_Exercise_
Copy out, unchanged, every line of the items from the one containing "Úřední deska (207, 74)" down through the one containing "Details zeigen (1063, 1072)", both included.

═══ Entries

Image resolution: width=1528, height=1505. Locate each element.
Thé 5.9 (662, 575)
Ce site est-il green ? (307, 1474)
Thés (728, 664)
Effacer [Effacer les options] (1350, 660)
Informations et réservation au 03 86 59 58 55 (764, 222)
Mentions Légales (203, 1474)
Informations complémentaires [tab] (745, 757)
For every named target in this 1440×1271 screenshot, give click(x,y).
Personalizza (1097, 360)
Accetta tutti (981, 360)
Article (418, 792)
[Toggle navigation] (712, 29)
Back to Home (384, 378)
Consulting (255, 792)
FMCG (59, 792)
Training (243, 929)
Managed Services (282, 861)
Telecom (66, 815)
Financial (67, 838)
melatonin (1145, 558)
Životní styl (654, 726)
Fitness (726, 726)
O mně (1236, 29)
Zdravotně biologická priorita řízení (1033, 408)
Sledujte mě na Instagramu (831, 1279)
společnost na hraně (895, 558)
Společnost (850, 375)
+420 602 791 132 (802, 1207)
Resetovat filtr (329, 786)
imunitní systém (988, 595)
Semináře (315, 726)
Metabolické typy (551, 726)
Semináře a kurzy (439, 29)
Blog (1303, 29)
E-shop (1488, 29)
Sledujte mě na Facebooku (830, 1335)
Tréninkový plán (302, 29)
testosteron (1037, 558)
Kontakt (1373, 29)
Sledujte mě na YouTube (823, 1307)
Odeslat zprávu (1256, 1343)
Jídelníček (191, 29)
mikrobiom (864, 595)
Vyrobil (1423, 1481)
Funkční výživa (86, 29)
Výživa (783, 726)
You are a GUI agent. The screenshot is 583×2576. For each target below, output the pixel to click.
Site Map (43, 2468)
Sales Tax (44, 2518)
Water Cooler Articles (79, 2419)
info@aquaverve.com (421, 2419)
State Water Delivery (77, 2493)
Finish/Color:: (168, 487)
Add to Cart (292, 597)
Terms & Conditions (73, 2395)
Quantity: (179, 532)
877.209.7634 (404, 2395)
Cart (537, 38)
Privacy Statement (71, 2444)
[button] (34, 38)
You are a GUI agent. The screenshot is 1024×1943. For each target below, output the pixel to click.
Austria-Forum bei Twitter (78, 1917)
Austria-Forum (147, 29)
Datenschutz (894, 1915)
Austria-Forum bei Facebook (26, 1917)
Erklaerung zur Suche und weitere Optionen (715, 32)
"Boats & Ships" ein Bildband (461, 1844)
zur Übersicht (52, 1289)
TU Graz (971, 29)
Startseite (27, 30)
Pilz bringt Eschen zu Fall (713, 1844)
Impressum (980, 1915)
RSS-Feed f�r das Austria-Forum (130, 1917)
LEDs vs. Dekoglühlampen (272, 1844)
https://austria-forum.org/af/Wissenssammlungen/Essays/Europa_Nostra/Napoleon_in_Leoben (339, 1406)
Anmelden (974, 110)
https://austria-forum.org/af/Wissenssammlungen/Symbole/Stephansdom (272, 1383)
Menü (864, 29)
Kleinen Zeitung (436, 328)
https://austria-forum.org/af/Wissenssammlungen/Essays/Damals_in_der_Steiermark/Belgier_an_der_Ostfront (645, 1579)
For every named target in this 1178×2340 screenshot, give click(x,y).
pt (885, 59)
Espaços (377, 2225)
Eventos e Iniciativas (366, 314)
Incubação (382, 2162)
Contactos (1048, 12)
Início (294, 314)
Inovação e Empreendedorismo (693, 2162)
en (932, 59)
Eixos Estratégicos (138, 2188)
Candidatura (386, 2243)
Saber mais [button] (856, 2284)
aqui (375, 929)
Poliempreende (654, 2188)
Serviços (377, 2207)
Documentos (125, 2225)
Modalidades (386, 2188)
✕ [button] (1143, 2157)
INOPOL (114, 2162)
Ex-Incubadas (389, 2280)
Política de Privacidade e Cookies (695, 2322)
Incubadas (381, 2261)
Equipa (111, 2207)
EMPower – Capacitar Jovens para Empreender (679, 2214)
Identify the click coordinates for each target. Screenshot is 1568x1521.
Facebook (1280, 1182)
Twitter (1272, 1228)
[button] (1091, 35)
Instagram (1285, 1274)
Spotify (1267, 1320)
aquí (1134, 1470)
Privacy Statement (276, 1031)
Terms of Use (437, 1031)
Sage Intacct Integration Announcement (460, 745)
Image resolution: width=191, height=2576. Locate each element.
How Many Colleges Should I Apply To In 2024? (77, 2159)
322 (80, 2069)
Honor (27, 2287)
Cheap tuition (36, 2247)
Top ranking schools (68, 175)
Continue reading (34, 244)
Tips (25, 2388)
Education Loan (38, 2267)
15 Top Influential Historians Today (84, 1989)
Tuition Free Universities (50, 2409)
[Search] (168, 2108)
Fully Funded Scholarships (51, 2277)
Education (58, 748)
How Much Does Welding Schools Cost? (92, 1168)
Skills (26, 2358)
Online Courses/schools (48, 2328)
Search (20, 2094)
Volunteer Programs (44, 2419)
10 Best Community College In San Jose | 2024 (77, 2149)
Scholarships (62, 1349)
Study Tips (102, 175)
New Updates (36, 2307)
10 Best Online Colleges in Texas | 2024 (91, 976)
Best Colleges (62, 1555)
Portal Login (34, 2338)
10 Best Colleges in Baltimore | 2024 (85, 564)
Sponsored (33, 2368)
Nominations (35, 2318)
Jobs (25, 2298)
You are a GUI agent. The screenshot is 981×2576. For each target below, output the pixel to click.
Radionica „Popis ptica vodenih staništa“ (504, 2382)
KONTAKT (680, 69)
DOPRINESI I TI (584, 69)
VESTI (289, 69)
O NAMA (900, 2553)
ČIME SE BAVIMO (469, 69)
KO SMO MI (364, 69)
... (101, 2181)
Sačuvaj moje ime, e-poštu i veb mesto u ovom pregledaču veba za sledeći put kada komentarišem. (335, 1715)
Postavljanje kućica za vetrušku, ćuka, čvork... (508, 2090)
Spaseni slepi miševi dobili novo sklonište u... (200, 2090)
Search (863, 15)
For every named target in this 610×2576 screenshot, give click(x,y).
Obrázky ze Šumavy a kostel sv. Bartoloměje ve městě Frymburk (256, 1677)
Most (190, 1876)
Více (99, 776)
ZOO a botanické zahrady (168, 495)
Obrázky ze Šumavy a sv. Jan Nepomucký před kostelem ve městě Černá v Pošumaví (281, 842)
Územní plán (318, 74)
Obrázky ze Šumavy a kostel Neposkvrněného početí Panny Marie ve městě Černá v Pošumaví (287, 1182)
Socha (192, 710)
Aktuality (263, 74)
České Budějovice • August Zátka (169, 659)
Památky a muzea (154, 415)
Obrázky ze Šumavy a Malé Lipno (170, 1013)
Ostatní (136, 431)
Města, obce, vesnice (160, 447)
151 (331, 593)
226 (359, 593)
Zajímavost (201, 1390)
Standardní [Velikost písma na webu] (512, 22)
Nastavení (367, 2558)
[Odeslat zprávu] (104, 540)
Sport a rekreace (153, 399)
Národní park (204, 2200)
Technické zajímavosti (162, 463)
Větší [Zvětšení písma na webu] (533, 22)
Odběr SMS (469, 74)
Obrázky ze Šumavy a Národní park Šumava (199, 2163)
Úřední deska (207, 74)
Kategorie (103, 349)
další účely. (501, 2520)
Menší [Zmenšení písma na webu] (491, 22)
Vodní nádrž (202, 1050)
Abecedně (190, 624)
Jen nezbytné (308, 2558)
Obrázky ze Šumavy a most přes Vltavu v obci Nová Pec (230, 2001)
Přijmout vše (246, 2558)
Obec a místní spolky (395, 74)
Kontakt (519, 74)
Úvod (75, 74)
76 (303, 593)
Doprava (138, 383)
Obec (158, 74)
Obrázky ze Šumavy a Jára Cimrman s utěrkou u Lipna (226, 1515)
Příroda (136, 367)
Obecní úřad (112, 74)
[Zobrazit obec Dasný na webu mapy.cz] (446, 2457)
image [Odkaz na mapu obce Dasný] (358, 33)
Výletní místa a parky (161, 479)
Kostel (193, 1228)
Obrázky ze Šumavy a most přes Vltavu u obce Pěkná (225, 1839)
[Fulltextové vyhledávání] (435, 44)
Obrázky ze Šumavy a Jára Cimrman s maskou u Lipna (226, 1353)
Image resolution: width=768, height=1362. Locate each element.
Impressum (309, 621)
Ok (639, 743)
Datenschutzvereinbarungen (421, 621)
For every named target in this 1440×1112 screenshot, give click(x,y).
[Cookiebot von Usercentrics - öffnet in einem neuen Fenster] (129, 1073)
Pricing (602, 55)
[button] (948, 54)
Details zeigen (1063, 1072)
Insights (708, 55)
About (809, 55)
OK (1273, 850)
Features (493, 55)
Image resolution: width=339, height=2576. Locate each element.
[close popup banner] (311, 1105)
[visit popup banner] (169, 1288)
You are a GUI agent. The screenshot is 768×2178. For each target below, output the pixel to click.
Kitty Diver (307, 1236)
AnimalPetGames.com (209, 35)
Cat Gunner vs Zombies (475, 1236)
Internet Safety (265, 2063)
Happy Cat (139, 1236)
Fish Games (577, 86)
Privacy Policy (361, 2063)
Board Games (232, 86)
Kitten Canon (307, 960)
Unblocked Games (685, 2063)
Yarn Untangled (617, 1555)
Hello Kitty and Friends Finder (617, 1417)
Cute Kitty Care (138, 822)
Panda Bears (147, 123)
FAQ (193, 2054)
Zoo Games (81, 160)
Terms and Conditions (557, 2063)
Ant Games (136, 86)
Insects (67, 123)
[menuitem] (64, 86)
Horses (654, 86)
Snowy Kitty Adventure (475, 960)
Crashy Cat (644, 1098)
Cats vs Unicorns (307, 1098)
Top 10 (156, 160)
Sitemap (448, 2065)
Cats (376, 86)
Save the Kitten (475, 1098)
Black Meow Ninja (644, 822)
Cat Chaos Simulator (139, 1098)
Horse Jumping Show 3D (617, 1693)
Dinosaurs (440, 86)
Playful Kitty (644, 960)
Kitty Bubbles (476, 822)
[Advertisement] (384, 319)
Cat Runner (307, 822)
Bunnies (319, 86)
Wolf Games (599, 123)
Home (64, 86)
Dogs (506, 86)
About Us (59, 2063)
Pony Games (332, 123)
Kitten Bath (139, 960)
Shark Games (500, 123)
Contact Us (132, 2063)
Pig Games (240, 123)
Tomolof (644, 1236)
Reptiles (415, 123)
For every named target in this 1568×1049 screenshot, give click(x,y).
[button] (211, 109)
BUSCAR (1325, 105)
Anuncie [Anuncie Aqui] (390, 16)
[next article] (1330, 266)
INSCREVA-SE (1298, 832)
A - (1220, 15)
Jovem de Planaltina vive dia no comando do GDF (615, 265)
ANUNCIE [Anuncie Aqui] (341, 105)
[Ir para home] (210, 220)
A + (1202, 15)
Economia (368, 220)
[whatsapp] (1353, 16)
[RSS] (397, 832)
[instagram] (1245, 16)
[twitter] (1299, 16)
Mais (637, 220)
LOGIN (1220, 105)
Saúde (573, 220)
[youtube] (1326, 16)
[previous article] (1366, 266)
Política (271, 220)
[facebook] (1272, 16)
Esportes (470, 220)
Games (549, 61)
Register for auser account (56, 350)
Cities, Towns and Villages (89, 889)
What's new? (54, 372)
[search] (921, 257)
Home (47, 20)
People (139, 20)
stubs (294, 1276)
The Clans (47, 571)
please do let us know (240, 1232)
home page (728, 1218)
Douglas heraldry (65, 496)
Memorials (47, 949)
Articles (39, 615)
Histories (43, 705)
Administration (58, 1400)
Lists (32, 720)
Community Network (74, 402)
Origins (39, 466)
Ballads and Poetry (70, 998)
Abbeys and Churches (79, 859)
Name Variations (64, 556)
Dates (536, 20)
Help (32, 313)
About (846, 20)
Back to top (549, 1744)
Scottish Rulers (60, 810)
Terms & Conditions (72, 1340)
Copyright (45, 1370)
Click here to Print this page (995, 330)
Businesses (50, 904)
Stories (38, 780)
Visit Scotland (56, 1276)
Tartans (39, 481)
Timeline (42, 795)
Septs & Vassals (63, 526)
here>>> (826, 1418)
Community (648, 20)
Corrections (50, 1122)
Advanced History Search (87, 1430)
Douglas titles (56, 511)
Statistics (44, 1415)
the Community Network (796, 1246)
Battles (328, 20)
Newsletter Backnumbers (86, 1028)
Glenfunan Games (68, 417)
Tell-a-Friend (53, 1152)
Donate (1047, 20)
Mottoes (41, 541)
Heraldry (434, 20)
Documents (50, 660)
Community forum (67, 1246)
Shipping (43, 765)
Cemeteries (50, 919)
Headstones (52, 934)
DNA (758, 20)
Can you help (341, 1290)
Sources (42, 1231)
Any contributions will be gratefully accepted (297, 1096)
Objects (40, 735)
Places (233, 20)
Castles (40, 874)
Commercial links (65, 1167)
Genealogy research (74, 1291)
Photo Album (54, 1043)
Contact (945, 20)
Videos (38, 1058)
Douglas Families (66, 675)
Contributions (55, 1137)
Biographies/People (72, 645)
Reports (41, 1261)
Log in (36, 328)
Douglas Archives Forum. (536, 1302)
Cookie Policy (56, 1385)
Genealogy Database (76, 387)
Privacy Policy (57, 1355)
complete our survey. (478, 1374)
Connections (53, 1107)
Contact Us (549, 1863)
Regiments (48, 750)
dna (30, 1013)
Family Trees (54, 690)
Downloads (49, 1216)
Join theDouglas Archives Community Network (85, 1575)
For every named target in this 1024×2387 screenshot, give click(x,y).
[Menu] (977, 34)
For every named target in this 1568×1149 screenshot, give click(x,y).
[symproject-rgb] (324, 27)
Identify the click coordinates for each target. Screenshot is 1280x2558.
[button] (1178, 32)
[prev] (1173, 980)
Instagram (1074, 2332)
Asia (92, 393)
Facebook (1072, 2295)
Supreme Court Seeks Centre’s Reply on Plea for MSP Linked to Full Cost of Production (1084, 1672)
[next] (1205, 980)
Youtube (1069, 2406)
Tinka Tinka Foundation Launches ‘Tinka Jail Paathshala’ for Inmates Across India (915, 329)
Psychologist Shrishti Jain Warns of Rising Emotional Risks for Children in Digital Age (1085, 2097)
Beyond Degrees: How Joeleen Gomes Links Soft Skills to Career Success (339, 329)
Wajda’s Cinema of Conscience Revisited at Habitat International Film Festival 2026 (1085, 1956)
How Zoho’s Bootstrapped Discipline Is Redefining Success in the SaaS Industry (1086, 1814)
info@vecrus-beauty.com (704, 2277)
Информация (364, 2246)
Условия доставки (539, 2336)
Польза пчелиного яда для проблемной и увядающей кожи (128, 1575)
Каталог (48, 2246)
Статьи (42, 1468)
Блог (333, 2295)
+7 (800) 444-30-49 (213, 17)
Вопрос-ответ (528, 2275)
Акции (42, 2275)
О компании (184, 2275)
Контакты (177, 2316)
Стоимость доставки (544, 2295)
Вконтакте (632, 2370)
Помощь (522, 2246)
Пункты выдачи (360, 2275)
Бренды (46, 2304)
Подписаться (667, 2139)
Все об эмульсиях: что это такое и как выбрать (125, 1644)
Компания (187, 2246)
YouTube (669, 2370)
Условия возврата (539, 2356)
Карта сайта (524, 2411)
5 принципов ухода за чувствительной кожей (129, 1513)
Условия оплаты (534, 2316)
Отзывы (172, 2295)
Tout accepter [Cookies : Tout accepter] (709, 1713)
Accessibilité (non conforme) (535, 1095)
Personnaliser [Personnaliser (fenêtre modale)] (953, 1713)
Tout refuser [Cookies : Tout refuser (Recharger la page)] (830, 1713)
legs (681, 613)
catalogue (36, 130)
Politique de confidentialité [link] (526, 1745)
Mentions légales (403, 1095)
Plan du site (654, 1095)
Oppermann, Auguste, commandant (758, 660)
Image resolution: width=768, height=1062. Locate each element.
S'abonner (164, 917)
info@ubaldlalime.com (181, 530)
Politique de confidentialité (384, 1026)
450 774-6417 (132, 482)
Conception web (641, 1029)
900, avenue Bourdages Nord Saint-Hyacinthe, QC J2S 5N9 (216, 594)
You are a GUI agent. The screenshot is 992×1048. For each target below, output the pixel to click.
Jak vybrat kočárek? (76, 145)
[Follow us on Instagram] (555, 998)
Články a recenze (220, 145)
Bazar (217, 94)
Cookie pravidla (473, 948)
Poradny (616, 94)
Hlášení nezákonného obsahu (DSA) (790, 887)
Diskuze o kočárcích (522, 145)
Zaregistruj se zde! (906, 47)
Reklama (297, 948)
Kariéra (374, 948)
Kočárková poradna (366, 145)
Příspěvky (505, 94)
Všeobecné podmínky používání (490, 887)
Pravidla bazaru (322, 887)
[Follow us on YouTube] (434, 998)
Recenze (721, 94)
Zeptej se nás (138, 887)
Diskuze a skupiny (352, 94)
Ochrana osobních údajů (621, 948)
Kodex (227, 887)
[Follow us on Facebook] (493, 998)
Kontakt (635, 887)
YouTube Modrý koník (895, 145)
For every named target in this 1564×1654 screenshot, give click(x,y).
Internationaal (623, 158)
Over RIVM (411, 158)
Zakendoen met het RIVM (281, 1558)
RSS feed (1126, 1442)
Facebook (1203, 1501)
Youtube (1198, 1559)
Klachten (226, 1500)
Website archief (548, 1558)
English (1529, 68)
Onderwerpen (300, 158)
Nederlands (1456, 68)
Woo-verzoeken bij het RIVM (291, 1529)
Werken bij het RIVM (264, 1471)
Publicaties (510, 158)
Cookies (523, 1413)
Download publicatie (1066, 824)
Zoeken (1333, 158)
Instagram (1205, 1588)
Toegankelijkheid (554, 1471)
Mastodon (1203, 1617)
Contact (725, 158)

══════

_Written answer_
Úřední deska (207, 74)
Kategorie (103, 349)
další účely. (501, 2520)
Menší [Zmenšení písma na webu] (491, 22)
Vodní nádrž (202, 1050)
Abecedně (190, 624)
Jen nezbytné (308, 2558)
Obrázky ze Šumavy a most přes Vltavu v obci Nová Pec (230, 2001)
Přijmout vše (246, 2558)
Obec a místní spolky (395, 74)
Kontakt (519, 74)
Úvod (75, 74)
76 (303, 593)
Doprava (138, 383)
Obec (158, 74)
Obrázky ze Šumavy a Jára Cimrman s utěrkou u Lipna (226, 1515)
Příroda (136, 367)
Obecní úřad (112, 74)
[Zobrazit obec Dasný na webu mapy.cz] (446, 2457)
image [Odkaz na mapu obce Dasný] (358, 33)
Výletní místa a parky (161, 479)
Kostel (193, 1228)
Obrázky ze Šumavy a most přes Vltavu u obce Pěkná (225, 1839)
[Fulltextové vyhledávání] (435, 44)
Obrázky ze Šumavy a Jára Cimrman s maskou u Lipna (226, 1353)
Image resolution: width=768, height=1362. Locate each element.
Impressum (309, 621)
Ok (639, 743)
Datenschutzvereinbarungen (421, 621)
For every named target in this 1440×1112 screenshot, give click(x,y).
[Cookiebot von Usercentrics - öffnet in einem neuen Fenster] (129, 1073)
Pricing (602, 55)
[button] (948, 54)
Details zeigen (1063, 1072)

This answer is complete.